- ACTIVITY:
Please repeat exactly the lines from the one containing "The height and" to the end of the entries below, both included, and omit all pictures.

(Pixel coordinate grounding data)
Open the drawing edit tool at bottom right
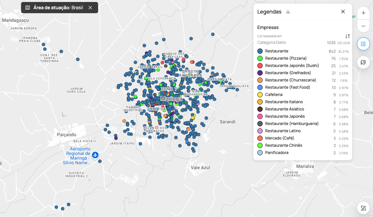Viewport: 373px width, 217px height. click(363, 208)
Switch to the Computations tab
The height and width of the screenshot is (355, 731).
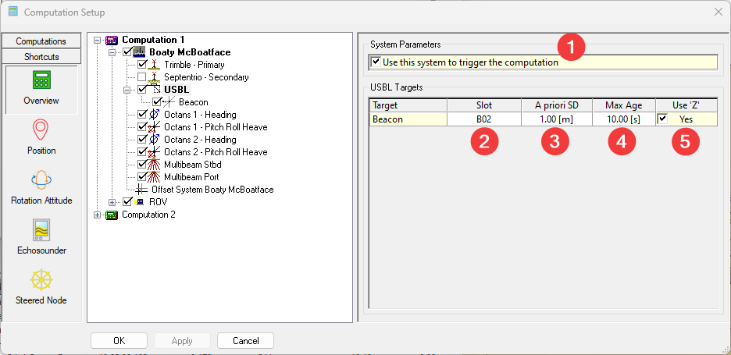(41, 41)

- SOLUTION TO THIS TASK:
The height and width of the screenshot is (355, 731).
(41, 41)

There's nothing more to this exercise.